In the preamble to the US Constitution the Framers, on behalf of the American people, state their principal purpose: ‘to form a more perfect Union’. The implication is obvious: the Union was not perfect as it stood. Over two hundred years later, these words served in the title of a major speech by (then) Senator Obama during his campaign for the Presidency. The implication is clear again: the Union is still not perfect.

Tomorrow, another Union will be scrutinised. The people of Scotland will decide whether or not to remain part of the United Kingdom. Each side of the campaign is giving it their all in a last-ditch attempt to persuade the crucial ‘undecideds’. I do not have a vote in Thursday’s poll, but I do have a stake.

After reflecting on my own thoughts over the past months, I have found myself returning to three reasons as to why I sincerely hope the people of Scotland will say ‘no thanks’ to the prospect of independence.

In the first instance, the very notion of secession seems to me to go against the grain of late modernity. We often hear about how we live in an ever globalising world. And it’s true. Borders are of decreasing significance, at least among liberal democracies. The entire project of the European Union, of which Alex Salmond insists an independent Scotland will be a part, is about building bridges, not tearing them down. I struggle to understand why Scotland on the one hand would want to leave one Union, with such deep historical significance, only to want to be part of another Union at the European level, with only more recent significance.

Secondly, coming from Northern Ireland, I have my own personal interest in the outcome of Thursday’s referendum. Northern Ireland is, of course, a place where the issue of the Union has dominated politics for successive generations. After decades of conflict, however, the salience of the Union dimension has hardly been lower. Instead, the most pressing issues relate to how competently the Northern Ireland government at Stormont can deal with welfare reform, the health system, and regional development. The issue of the Union is not removed, of course, but there is remarkably little demand for it to be revisited anytime soon, as successive opinion polling reveals.

Scotland’s vote on Thursday is not just a matter for the people of Scotland; it is a matter that affects the whole of the UK – and even beyond. In Northern Ireland, we have just about sorted ourselves out for the medium-term. What we need most urgently is to embed good governance. Reopening the constitutional issue at this time would only be a distraction from that goal. Nothing would please better those politicians who are out of their depth in public policy issues than to return to the simplicity of Orange-Green arguments. And for Scotland, too, the real challenge is about governing well with the extensive powers it already has – with more guaranteed.

This brings me to my last point: I have not heard a single argument from the ‘Yes’ campaign that convincingly explains the need for Scotland to become an independent country. The Queen would remain Head of State, the Pound would (supposedly) remain as currency, and Scotland would (supposedly) remain within the EU. There seems to be so much risk and uncertainty (especially economically), for such little change.
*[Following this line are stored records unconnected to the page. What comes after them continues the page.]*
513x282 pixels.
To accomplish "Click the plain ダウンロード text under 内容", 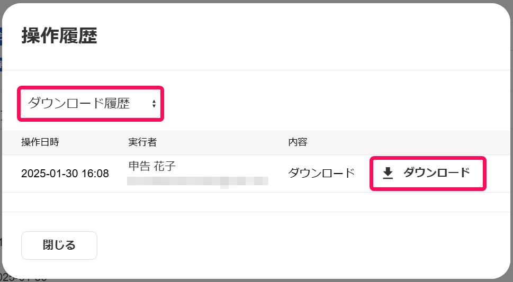I will (x=321, y=173).
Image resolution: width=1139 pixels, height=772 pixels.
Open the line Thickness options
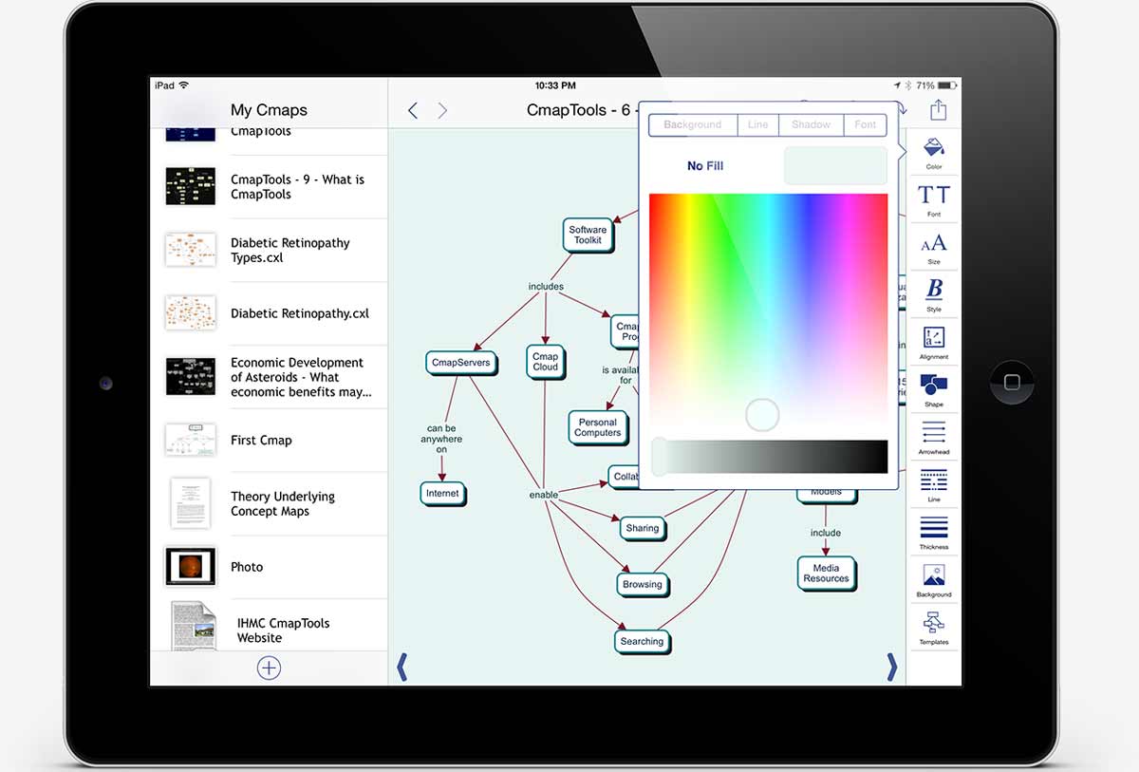point(934,531)
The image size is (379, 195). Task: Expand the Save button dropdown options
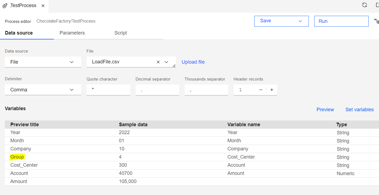pyautogui.click(x=300, y=21)
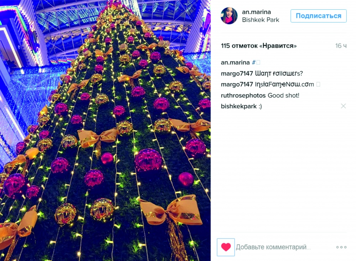Click the Christmas tree photo
Image resolution: width=356 pixels, height=261 pixels.
(x=105, y=130)
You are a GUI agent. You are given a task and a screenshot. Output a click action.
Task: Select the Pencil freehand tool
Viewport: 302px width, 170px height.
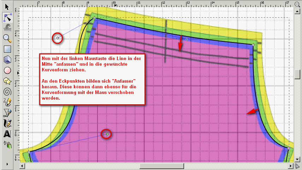click(x=7, y=102)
My question is why independence is necessary; it is a last resort, and all alternatives have not been exhausted.

In recent weeks, Scottish Nationalists have focused a great deal on the NHS, and how only an independent Scotland can prevent its privatisation. But yet control over the health service in Scotland rests squarely with the Scottish Parliament already. They have also argued that Scotland would prefer to have more progressive taxation. But greater control of taxation does not require independence, but simply a further decentralisation of powers from Westminster.

That is where the real focus should be, in my opinion. To vote for independence even before receiving the maximum devolved powers possible would be like reaching for (and pushing) the ejector button in a fighter jet because of turbulence. If you don’t want to wait it out, make changes within your control: change altitude, change speed, or change your heading. You don’t need to abandon the plane altogether. It’s just such a waste – and it’s final.
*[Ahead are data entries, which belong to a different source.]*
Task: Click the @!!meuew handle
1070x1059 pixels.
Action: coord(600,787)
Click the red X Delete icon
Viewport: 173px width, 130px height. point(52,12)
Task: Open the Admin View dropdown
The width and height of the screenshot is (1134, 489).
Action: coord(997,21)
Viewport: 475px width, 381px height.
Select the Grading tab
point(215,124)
The United Kingdom is not a perfect Union. Far from it. It is a highly complex Union, made so by endless adjustments over the years, without much real overhaul. Devolution has taken place in a largely piecemeal fashion. I increasingly see the benefits of a far more consistent move towards a federal UK. The flexibility of our constitution can be a source of great strength, but it can also be very messy. If we are to pursue a more perfect Union, we need a much more formal distribution of power across our constituent parts. It will strengthen the parts, but it will also strengthen the whole. Regions of the UK can have meaningful autonomy, but yet still enjoy the benefits and security of being part of a wider family.

This is where I hope the debate will lead after tomorrow’s vote. Whatever the outcome, Scotland has shown how a constitutional debate can be conducted peacefully and in a spirit that promotes genuine public deliberation. That is not to be taken for granted, and should be celebrated. But I profoundly hope that debate can continue within the UK.

By their very names, it may seem as if the ‘Yes’ campaign offers something positive while the ‘No’ campaign merely offers the negative alternative of status quo. That is a false choice. To me, the most positive choice Scotland can make is to continue as an integral part of the UK.

Let’s work – together – towards our more perfect Union.